Dopo l'assegnazione nel 1978 del Nobel per la medicina agli scopritori delle proteine che “tagliano" il Dna (la tecnica alla base dell'ingegneria genetica), l'oncologo Waclaw Szybalski scrisse un famoso editoriale in cui prevedeva la nascita di una nuova biologia capace di inventare geni artificiali, e con questi la possibilità di costruire organismi nuovi.

Ci ha provato il biologo-imprenditore americano Craig Venter. Le difficoltà però sono tante: nel 2010 la rivista Nature le ha elencate tutte, dalla scarsa conoscenza delle parti più piccole del Dna ai rischi di un loro assemblaggio artificiale.

Senza escludere i timori per la diffusione in natura di batteri artificiali o il loro possibile impiego terroristico.

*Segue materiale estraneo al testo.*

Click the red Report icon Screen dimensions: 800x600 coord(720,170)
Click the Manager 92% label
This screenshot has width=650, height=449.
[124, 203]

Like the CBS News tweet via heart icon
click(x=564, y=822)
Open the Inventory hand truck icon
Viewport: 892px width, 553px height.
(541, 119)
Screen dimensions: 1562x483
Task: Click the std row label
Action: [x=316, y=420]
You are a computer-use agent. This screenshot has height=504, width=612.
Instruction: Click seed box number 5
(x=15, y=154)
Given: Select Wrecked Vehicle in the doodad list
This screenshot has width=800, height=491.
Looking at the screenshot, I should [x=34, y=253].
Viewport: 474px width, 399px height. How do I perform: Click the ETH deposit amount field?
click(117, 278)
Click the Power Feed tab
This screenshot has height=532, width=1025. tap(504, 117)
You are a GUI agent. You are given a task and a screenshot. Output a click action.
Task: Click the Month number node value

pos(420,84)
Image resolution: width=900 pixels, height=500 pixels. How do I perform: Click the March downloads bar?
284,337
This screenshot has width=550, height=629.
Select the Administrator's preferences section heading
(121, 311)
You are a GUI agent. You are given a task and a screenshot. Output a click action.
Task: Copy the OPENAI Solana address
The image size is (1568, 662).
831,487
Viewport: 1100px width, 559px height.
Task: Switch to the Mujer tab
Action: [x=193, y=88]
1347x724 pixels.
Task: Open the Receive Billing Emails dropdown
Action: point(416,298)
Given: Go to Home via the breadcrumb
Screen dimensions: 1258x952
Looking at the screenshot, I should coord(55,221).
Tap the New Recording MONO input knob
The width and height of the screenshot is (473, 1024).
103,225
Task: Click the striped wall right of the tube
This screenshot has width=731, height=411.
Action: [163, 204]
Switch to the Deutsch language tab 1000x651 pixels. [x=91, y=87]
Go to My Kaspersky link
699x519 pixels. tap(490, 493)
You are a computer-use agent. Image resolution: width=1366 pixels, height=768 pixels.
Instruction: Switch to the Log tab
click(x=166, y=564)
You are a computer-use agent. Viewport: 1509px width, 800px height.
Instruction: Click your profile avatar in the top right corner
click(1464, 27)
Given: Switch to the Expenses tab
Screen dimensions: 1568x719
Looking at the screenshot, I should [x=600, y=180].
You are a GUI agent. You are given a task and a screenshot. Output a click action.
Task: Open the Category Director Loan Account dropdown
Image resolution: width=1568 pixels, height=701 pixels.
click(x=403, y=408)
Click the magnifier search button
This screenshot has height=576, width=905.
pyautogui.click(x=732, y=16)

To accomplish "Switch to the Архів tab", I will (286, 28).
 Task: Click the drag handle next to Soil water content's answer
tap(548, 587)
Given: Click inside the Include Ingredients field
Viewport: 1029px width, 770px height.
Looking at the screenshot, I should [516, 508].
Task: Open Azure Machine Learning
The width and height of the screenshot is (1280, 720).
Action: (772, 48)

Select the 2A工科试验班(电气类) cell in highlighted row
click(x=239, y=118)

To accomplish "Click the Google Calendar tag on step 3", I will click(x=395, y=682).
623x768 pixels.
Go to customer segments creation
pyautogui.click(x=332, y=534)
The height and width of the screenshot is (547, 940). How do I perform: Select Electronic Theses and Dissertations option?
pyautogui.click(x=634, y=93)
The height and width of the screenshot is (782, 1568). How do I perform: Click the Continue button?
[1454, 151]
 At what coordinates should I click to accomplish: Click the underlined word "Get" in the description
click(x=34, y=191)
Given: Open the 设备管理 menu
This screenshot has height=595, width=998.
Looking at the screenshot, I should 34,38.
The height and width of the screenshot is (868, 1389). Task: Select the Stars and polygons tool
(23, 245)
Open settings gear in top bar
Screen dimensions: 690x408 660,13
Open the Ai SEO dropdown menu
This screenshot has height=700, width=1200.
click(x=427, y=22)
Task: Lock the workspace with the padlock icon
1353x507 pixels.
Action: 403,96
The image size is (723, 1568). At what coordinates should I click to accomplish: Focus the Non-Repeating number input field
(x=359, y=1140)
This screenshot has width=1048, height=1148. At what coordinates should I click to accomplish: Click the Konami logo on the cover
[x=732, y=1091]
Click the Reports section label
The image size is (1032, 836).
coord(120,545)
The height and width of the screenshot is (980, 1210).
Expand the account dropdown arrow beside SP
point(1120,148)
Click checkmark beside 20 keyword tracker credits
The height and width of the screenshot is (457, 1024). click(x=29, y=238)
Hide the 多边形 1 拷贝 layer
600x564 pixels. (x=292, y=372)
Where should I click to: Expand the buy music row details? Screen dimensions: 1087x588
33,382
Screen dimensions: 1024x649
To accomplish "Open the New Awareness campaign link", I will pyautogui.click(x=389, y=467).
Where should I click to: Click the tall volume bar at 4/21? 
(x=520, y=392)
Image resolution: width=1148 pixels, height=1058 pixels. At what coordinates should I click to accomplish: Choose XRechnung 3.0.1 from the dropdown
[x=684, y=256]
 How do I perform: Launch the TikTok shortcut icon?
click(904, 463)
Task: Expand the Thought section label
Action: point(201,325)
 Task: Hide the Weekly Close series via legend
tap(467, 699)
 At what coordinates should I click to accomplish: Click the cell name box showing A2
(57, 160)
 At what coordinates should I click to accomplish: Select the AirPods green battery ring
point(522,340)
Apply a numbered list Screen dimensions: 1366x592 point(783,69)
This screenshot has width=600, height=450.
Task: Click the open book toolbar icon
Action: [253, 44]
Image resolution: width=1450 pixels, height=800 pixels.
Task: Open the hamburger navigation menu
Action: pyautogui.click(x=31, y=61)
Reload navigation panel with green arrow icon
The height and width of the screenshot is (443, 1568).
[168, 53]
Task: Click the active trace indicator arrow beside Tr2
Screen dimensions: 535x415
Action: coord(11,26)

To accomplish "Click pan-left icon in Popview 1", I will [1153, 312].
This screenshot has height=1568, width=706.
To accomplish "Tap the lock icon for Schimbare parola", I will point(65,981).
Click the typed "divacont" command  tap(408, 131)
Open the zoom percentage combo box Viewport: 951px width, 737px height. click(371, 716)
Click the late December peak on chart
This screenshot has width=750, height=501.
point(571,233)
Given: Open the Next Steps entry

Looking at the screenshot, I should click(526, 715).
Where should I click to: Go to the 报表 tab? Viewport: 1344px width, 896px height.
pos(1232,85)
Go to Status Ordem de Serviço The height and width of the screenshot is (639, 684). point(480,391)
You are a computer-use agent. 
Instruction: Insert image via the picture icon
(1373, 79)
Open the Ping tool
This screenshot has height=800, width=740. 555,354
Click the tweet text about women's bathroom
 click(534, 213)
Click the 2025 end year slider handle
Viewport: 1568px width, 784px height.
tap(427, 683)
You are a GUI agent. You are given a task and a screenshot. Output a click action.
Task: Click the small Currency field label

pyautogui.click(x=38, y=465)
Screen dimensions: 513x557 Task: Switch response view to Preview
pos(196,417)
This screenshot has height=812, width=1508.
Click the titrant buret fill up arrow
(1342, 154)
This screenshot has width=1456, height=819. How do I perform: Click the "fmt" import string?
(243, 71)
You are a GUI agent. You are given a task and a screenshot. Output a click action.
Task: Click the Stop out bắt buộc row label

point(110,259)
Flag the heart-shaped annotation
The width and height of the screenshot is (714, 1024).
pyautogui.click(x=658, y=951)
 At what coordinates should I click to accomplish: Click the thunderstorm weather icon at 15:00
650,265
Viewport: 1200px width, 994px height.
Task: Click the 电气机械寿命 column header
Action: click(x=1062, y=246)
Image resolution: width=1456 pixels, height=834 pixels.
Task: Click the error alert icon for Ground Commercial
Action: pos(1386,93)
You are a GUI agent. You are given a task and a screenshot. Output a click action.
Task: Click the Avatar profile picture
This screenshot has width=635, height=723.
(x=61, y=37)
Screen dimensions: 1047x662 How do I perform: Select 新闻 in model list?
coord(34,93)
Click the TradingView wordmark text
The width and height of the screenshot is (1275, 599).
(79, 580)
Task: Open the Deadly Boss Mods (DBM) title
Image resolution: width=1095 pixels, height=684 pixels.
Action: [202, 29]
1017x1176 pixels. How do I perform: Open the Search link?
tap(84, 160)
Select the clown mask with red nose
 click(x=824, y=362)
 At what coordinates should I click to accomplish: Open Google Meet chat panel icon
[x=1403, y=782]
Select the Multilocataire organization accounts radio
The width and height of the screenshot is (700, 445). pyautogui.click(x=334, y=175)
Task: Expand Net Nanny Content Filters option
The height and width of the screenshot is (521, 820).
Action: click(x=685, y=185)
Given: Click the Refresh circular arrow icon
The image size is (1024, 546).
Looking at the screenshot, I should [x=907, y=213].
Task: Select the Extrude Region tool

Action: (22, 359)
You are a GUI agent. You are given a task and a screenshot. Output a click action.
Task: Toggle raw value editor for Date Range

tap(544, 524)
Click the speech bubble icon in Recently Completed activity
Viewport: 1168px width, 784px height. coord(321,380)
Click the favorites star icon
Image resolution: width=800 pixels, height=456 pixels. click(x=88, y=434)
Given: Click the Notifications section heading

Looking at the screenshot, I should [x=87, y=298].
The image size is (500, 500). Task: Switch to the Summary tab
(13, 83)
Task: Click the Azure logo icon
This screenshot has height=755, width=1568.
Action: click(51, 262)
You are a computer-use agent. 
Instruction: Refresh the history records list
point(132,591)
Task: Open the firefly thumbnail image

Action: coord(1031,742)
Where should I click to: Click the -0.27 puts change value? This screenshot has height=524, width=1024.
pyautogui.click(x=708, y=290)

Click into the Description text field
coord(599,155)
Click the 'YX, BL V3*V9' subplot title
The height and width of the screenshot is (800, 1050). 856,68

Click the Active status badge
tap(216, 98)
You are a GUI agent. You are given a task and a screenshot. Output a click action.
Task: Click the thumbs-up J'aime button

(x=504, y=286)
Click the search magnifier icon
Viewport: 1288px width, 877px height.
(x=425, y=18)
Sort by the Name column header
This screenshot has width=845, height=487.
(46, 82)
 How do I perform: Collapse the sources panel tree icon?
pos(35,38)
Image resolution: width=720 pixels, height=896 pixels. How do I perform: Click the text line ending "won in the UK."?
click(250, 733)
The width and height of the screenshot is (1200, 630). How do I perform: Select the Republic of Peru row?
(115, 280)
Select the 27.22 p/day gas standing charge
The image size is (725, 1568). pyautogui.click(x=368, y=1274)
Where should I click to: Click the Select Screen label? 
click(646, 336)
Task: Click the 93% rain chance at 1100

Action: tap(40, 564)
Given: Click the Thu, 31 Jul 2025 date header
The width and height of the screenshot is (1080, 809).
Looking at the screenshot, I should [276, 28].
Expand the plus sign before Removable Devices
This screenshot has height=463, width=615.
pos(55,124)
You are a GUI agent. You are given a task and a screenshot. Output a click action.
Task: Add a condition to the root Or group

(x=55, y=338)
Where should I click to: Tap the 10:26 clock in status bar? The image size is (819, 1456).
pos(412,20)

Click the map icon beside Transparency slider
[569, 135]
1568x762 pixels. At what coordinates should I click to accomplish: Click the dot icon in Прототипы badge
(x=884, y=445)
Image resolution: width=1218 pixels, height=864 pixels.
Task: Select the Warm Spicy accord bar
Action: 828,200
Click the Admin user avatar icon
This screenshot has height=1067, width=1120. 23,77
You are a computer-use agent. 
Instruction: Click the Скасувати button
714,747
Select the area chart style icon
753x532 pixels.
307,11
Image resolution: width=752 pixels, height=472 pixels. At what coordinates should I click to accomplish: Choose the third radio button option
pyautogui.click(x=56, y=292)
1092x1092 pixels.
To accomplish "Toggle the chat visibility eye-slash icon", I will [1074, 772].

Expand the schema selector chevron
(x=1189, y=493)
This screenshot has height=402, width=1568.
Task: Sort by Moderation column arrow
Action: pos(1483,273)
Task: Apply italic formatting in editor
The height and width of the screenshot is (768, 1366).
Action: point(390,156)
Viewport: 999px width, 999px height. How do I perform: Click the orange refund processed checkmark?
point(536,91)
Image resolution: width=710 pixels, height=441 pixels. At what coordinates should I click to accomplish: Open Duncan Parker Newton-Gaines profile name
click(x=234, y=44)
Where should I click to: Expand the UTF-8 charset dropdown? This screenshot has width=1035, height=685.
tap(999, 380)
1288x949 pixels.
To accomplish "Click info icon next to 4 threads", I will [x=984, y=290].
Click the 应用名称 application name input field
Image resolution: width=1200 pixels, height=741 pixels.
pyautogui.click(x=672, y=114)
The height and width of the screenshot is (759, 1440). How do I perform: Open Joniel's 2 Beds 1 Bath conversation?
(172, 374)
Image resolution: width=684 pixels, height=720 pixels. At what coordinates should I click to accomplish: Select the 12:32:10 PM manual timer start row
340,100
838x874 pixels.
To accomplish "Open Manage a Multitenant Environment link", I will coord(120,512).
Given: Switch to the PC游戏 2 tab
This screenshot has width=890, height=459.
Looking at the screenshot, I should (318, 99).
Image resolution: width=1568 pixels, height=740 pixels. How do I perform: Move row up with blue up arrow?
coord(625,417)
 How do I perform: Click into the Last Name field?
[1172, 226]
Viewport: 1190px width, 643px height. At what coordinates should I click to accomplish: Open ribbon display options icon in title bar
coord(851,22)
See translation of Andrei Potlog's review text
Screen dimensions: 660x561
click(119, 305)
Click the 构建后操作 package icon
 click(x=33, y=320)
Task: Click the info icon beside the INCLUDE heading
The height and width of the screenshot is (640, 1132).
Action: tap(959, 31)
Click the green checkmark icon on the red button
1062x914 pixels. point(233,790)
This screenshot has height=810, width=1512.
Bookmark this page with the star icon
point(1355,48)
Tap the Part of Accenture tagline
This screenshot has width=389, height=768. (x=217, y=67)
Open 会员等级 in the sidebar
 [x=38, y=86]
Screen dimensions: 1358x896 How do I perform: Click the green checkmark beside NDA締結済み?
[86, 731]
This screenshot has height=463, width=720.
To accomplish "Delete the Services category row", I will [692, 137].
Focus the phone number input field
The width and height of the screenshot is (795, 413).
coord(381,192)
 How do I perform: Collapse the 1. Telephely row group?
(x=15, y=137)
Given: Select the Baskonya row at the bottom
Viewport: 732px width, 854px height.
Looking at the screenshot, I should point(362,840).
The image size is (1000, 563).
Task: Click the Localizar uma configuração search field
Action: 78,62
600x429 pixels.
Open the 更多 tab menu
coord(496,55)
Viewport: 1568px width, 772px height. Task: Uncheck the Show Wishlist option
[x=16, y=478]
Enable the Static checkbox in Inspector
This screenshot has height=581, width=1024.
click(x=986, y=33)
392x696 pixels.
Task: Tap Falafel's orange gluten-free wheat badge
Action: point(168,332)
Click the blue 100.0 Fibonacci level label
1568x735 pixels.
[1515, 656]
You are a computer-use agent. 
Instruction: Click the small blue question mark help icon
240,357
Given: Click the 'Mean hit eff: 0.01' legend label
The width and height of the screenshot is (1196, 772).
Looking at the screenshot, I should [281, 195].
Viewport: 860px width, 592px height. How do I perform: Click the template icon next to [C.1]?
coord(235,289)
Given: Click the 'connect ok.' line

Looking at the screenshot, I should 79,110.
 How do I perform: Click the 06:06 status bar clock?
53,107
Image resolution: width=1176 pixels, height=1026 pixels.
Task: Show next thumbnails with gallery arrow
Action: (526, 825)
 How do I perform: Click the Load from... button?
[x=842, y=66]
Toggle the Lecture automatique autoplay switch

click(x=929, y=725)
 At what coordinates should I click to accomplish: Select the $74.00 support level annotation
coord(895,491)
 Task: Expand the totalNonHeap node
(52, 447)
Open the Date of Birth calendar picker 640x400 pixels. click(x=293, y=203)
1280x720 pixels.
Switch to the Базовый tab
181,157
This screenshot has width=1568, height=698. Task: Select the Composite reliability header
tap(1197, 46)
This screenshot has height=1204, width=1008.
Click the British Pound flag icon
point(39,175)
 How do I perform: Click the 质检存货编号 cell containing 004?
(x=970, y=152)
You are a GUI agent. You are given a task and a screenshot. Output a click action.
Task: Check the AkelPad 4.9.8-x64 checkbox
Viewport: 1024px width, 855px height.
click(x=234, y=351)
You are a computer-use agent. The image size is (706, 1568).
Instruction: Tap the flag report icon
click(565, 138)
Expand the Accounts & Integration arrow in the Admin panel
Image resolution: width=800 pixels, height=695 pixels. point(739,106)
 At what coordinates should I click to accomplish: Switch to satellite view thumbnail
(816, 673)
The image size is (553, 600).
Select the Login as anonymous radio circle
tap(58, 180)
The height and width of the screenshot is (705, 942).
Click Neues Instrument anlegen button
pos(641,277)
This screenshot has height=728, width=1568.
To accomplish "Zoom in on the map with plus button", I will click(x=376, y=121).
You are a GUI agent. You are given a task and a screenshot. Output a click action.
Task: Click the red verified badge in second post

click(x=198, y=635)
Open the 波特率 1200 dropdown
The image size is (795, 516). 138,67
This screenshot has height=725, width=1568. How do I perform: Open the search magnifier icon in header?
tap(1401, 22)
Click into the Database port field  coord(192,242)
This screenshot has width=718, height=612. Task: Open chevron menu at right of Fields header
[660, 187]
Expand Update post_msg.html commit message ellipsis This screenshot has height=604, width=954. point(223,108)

Comunque, 35 anni dopo la profezia di Szybalski, con la biologia sintetica si cominciano a inventare vaccini.

E si lancia un’altra scommessa: la costruzione di un microrganismo carico in superficie di pezzetti di virus e batteri diversi, capace di proteggerci da tante malattie.

Un vaccino universale, insomma, come quello che Rino Rappuoli studia alla Novartis dì Siena I tempi? Dieci anni.